Tame Impala – Currents
According to Tame Impala’s Kevin Parker, the origins of Current are encapsulated in a scene that’s as retro as his band’s first two albums. In celebration of the end of the Lonerism tour, he and some friends were driving around L.A. in the twilight, done up on cocaine and mushrooms; the stereo was playing loud, and when the Bee Gees came on Parker came to the sudden realization that the disco-pop legends – Australians like him – were actually really, really good. Following this revelation, Parker holed up in his home studio in Melbourne, chasing a sound that was an amalgamation between his previous work and a sound that could fill dance floors and get played for everyone, not just indie-psychedelic nerds.
If this is a rather off-putting idea, it’s only because long decades of artists seeking crossover appeal has left a bad taste in people’s mouths. The number of groups that have tried to win legions of fans by crafting their music with an eye to the dancefloor are many; the number who have succeeded from an artistic standpoint are far fewer. For every David Bowie circa Let’s Dance there are a hundred groups like KISS circa “I Was Made For Loving You”. When Mumford & Sons ditched the banjos in favour of big radio pop sounds people scoffed; when Daft Punk went neo-disco it caused a schism in their fanbase that was never repaired. It’s a risky venture, especially when you are known for a particular style that has a rich and lengthy history, and that style comes with a fanbase known for being particularly pedantic when it comes to sound and result. Psychedelic fans are picky, to be blunt, and Tame Impala makes a number of the more hardcore fans suspicious. “Baby’s first psych” is thrown around a lot. So when the words “Tame Impala influenced by disco sounds” floats across my eyeballs, I get a little worried about things like direction, and legacy, and flame wars.
As it turns out, what Parker really means with regards to the whole “disco” thing is that he decided to focus less on guitar work and more on synthesizers, smooth production, and a certain songwriting aesthetic that sits perfectly between the poppier moments of 1970s-era prog rock and modern synth-rock crossovers like Passion Pit. Parker brings the big synth bass and gossamer synths of a band like Passion Pit, but ditches the dross and slick three-minute pop confections in favour of relentless studio perfectionism, deeply intricate instrumental sections, and an attention to atmosphere rather than building everything around a riff-heavy groove. This is not the lysergic Lennon channeling of Innerspeaker, or the lurching sun-worship of Lonerism. Think ELO with a better studio, and a better-developed sense of their own decade. This is psychedelic disco-prog, and if that sounds bizarre to you, it should; on paper, it might not work, but Parker is not the average songwriter, and in his hands it comes into its own glorious vitality like an orchid blooming in the night.

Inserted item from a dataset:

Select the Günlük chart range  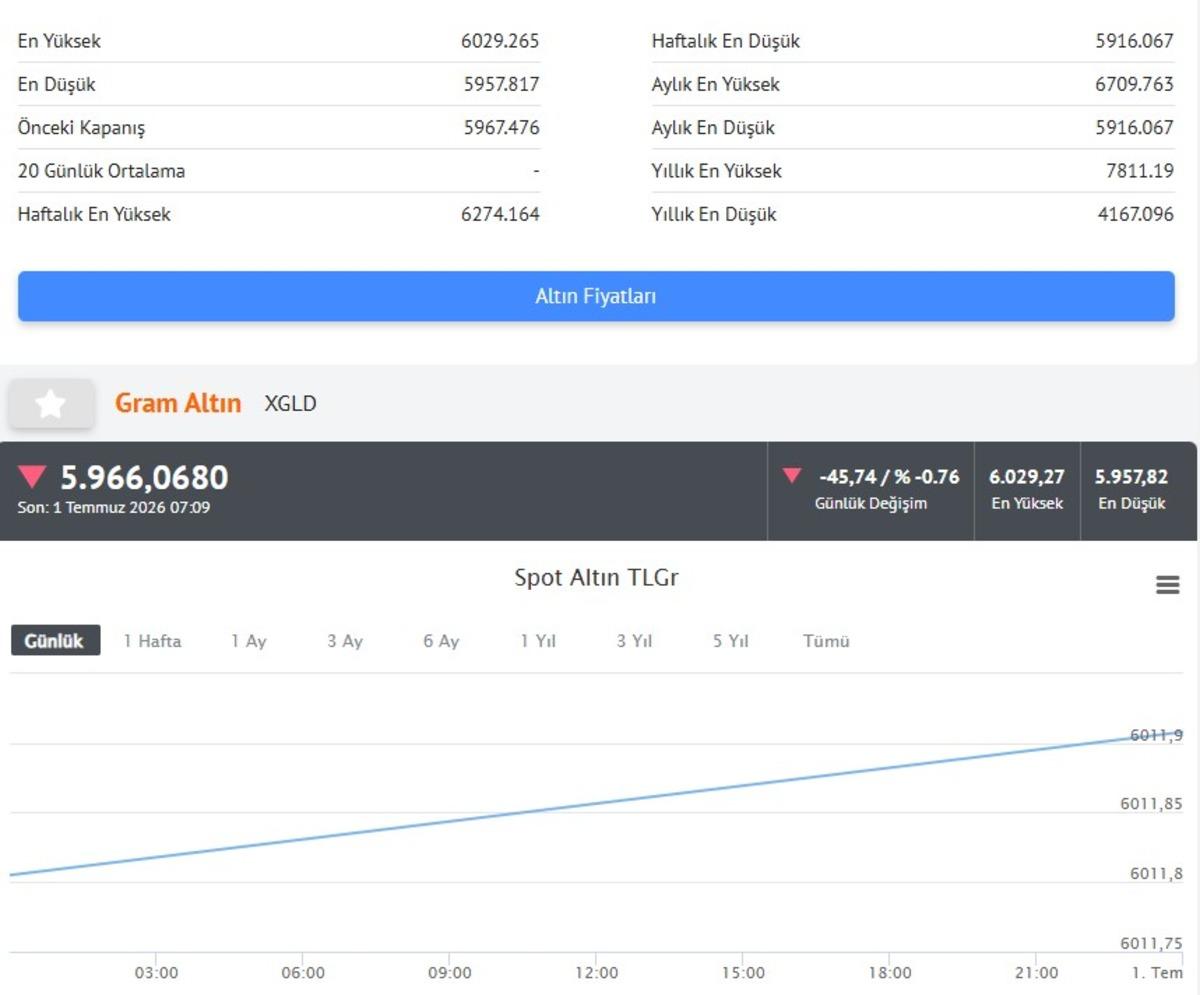coord(56,641)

That’s not to say that there aren’t riffs here: “Let It Happen” and “The Less I Know The Better” ride gnarled guitar lines and layer buttery-smooth vocals and built-up synths on top of them. It’s just that those aren’t the only thing going anymore, and the band works much better for it. “Past Life” is especially fascinating: beginning with a synth arpeggio straight out of an early 1980s soundtrack, it welds a deep hip-hop influenced beat underneath and mixes spoken word effects with Parker’s vocals, like M83 without the Hughesian urge behind it. “‘Cause I’m A Man”, perhaps the strongest of the singles that preceded the album, remains a centerpiece on the totality of Currents; of all of the songs presented here, it’s the one that betrays Parker’s update from the 1960s to the 1970s the most. It’s AM pop gold, slathered in synth work and filtered guitar work until it becomes both perfectly retro and utterly modern.
Tame Impala get ambitious on Currents, and they aim for a lot of sounds. What it really sounds like, though, is sitting in the passenger seat of a car, loaded up on psychedelics, not a care in the world, and realizing that the Bee Gees might have been the best band ever.